Distance and politics mean no easy solution to Russia’s pipeline problem

Russia has largely been able to maintain its oil exports despite de jure and de facto restrictions on destination, mode of transit and price. But it does not have the same luxury of flexibility when it comes to gas. Time, distance, cost and politics are all against it finding a solution to its gas export problem.

Russia sent 167bn m³ of gas to Europe in 2021 but only c.60bn m³ in 2022, a volume that could fall further still. If Russia wants to find new markets for this gas to the east, it will need to access or build infrastructure to move stranded production out of Western Siberia.

Power of Siberia 2, Russia’s long-in-development pipeline designed to send additional gas to China, has taken on a new importance in the past year because of Moscow’s collapsing energy relationship with Europe. The proposed route for the Soyuz–Vostok portion of the pipeline would run from Irkutsk, across Mongolia and onwards to Beijing. It would carry 50–80bn m³/yr of gas.

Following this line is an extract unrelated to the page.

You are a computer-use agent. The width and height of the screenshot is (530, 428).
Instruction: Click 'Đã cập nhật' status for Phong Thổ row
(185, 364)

The Russian route of Power of Siberia 2 is not yet confirmed, but to bring enough gas as far as Irkutsk and utilise Soyuz–Vostok’s nameplate capacity it will need to run to the West Siberian basin. The details of the Russian section of the pipeline have not been revealed yet. Reportedly, Gazprom will connect it to the Bovanenkovo gas field, bringing the pipeline’s total length to 2,450 miles. Due to limited capacity on the soon to be operational Kemerovo – Tayshet – Irkutsk pipeline and on pipelines further west, the Russian section of the pipeline will require significant construction from Bovanenkovo to Irkutsk.

The likely Mongolian route of Power of Siberia 2 and the earlier, now cancelled, western option which would have run over the Altai Mountains.

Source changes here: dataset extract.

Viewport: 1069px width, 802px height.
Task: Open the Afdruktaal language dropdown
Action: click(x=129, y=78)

From Bovanenkovo to Beijing is 650 miles further than Bovanenkovo to Berlin, and through more difficult terrain with minimal existing infrastructure. In addition, the Mongolian portion of the pipeline runs through a seismically active area. Combined with the impact of sanctions—which limit Russian access to Western technology and capital—the massive project may be prohibitively expensive and its already distant 2030 announced startup date could slip further into the future.

Existing pipelines through Central Asia could also serve to send Russian gas east. The Central Asia–Centre (CAC) pipeline is a little-used, Soviet-era connection that previously sent gas from Central Asia north, through Turkmenistan, Uzbekistan and Kazakhstan, interconnecting with the Russian domestic gas transmission near Saratov.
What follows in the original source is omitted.